* _YOUR TASK_
Return the lines from the one containing "Le Village (349, 311)" to the end of the material, both end lines included, exactly and with nothing else.

* _SOURCE DATA_
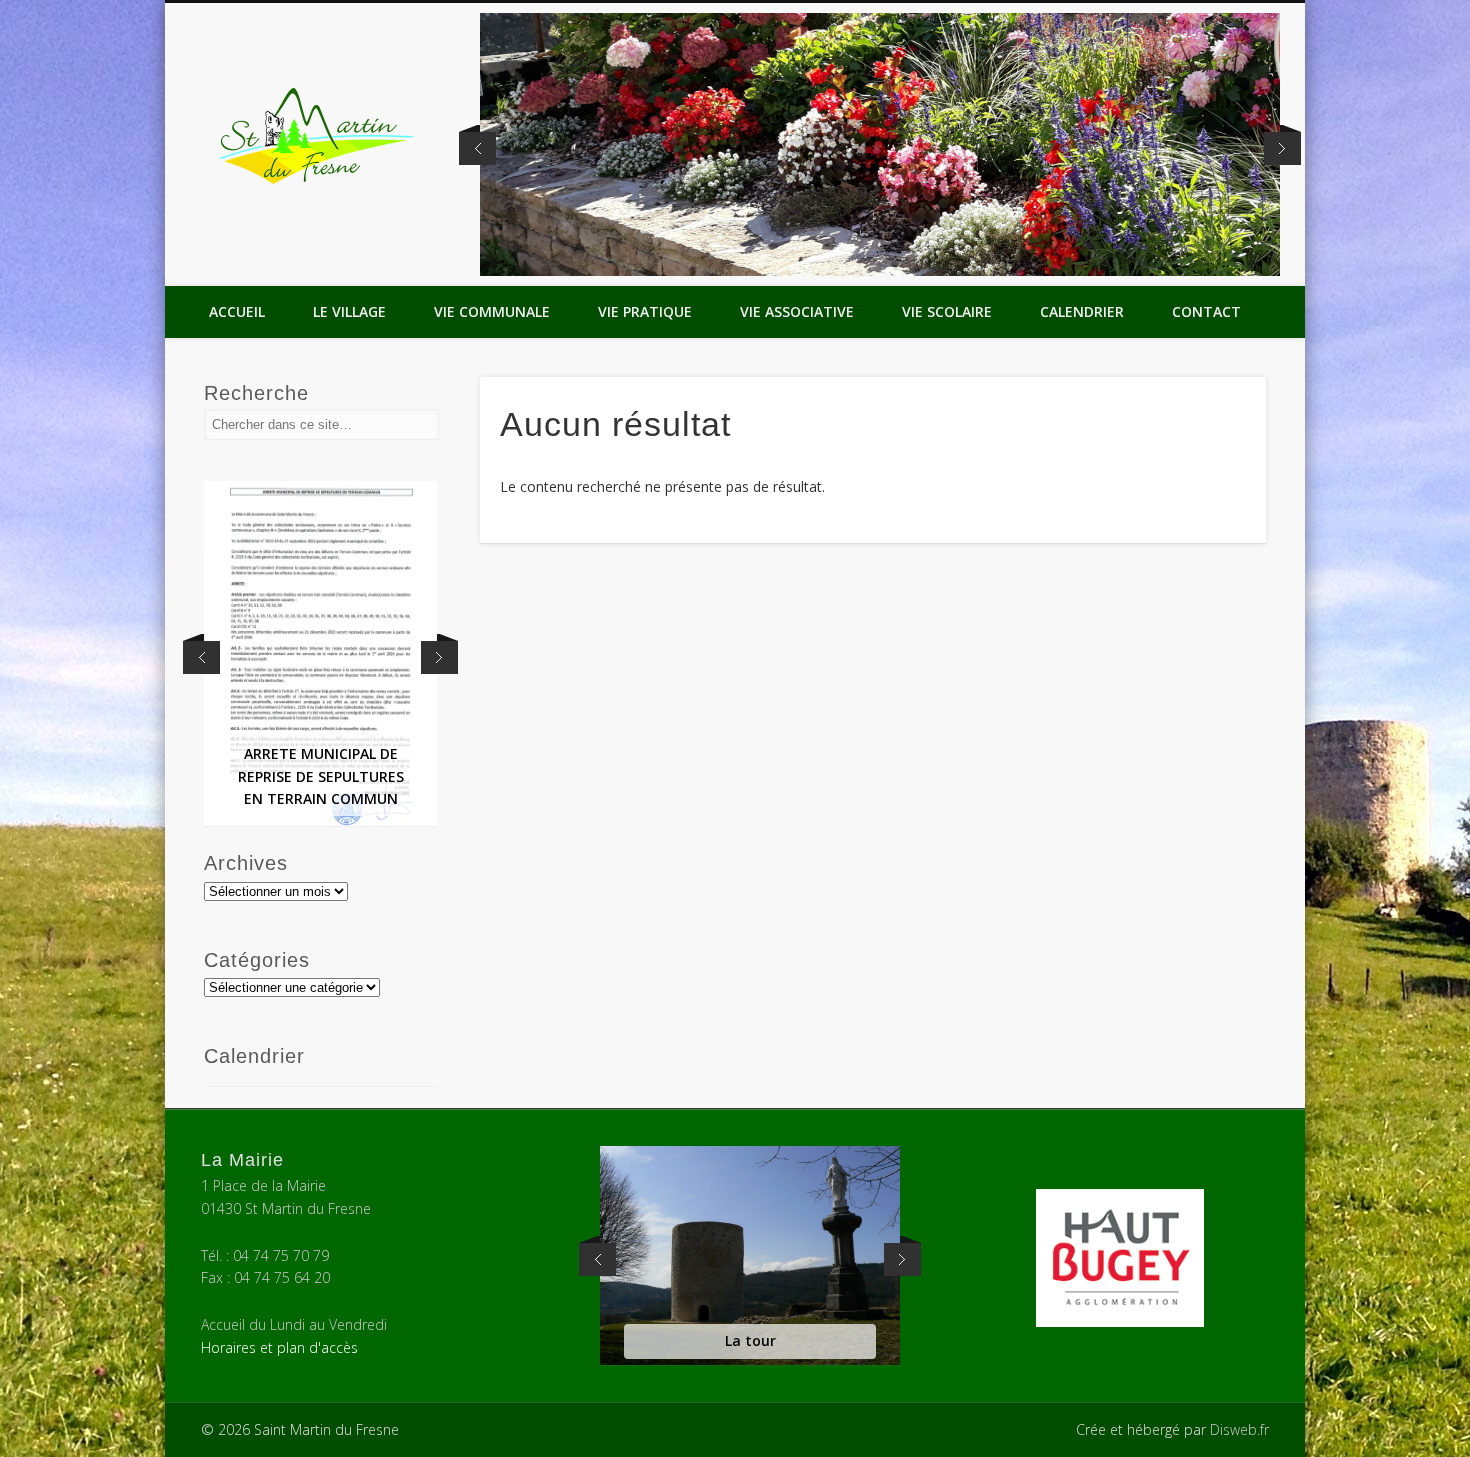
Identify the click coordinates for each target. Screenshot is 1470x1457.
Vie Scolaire (947, 311)
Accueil (237, 311)
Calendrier (1082, 311)
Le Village (349, 311)
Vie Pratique (645, 311)
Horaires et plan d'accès (279, 1347)
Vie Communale (492, 311)
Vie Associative (797, 311)
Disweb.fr (1239, 1429)
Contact (1206, 311)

* _WRITTEN ANSWER_
Le Village (349, 311)
Vie Pratique (645, 311)
Horaires et plan d'accès (279, 1347)
Vie Communale (492, 311)
Vie Associative (797, 311)
Disweb.fr (1239, 1429)
Contact (1206, 311)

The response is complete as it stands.